Select the necessary input files for the run, including Tumor and Normal inputs (.fastq, .fastq.ora, .bam, or .cram files) and a Baseline Systematic Noise Filter BED File.

Select a reference genome. 5-base is compatible with any methyl_cg reference. One recommendation is the Homo sapiens [1000 Genomes] hg38 v5 Pangenome reference.

1. A graph reference is recommended for Germline and non-graph is the recommendation for Somatic. \

   

To Enable Methylation Aware Algorithms, check the box for Enable 5-Base Methylation-Aware Algorithms. \

(Optional, if performing tumor-normal analysis only) Set Enable Germline Variant Calling On Normal Sample to "True". \

For Report Methylation at Variant Positions, select "default".\

(Optional) To perform Small Variant Calling:

1. Set Enable Small Variant Caller to "True"

2. Set Emit Ref Confidence to "GVCF"

3. Set Enable VCF File Output to "True".

4. Set Enable Germline Tagging to "True".

   

In the UMI Options section:

1. Set Enable UMI to false.

2. Click the "X" next to UMI Library Type (screenshot displays the button to click; the box will disappear upon selecting).

3. Click the "X" next to UMI Aware Variant Calling (screenshot displays the button to click; the box will disappear upon selecting).
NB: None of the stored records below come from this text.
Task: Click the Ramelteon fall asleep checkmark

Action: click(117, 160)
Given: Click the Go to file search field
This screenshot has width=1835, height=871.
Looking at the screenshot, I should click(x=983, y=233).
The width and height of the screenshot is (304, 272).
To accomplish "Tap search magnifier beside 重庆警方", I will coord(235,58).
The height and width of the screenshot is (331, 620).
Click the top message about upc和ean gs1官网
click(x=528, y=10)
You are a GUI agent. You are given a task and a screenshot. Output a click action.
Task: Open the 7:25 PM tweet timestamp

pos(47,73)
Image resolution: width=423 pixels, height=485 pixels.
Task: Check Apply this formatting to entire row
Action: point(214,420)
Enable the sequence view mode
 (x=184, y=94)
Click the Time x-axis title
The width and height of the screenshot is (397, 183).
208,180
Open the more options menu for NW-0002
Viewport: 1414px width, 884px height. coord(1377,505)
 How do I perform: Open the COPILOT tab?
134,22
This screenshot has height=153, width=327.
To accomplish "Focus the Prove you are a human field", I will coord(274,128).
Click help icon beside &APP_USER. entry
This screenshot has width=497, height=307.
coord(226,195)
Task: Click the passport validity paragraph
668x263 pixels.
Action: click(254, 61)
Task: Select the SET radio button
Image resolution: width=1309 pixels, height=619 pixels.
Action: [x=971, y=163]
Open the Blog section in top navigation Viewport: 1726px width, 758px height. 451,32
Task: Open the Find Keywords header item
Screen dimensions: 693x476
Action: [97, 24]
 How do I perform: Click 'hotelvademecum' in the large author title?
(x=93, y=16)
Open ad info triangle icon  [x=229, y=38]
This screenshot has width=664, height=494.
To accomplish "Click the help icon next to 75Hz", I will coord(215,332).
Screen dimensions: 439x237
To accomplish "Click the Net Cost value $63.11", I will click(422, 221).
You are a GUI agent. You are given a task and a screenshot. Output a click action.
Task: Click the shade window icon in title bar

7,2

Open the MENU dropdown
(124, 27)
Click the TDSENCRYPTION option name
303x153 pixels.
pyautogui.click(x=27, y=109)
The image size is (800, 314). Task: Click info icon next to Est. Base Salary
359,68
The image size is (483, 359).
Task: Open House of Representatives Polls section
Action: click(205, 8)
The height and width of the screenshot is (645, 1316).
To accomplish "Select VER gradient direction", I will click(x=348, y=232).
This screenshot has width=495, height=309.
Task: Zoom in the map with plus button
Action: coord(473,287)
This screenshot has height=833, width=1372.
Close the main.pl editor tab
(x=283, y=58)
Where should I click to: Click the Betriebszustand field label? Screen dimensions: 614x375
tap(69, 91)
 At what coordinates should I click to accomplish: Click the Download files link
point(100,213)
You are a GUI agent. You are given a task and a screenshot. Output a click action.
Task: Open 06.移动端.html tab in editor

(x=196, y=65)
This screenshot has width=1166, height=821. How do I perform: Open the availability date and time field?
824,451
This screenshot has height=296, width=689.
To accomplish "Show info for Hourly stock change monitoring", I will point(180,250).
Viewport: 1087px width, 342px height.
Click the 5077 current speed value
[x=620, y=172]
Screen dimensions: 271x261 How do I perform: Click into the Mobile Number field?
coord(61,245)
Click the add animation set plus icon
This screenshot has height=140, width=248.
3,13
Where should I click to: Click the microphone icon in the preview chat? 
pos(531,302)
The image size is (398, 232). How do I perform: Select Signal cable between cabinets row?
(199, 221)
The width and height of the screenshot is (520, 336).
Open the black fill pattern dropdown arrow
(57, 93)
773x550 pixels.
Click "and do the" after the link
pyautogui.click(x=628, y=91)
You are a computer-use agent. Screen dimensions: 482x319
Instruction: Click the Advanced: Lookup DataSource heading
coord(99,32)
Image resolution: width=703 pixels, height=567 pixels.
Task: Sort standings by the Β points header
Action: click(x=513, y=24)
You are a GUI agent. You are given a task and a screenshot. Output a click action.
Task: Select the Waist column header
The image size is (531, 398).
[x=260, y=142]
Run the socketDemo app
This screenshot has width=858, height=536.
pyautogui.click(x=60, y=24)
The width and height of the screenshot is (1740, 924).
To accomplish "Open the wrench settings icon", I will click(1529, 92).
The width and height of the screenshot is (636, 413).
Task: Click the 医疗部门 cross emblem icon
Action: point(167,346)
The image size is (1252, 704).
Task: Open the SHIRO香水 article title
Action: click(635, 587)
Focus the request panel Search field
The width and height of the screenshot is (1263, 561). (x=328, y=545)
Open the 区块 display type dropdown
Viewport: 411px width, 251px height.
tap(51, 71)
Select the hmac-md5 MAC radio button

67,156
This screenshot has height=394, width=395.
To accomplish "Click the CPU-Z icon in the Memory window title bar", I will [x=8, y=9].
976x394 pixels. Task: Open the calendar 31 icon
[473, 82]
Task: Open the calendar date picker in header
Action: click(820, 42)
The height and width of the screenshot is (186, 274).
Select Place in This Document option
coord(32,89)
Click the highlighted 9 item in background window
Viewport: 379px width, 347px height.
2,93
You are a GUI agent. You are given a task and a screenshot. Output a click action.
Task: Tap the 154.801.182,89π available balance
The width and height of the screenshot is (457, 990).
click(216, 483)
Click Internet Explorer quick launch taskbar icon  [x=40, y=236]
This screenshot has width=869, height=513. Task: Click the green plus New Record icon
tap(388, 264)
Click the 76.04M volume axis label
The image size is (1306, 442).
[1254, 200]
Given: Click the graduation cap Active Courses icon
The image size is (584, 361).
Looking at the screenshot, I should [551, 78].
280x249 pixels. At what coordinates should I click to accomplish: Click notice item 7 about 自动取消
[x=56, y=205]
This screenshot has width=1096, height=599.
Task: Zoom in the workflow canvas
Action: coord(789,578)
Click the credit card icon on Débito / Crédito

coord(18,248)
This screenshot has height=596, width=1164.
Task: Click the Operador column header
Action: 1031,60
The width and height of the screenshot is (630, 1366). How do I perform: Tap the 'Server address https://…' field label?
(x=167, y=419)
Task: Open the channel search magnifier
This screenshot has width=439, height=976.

4. Click the "X" next to Minimum Supporting UMI Reads (screenshot displays the button to click; the box will disappear upon selecting).\

   

In the Variant Annotation Options section:

1. Set Enable Variant Annotation to true \

   

In the Additional Options section:

1. (Optional) If downsampling is required, add --enable-down-sampler=true --down-sampler-fragments=$Number_of_Reads.

   

Start the analysis.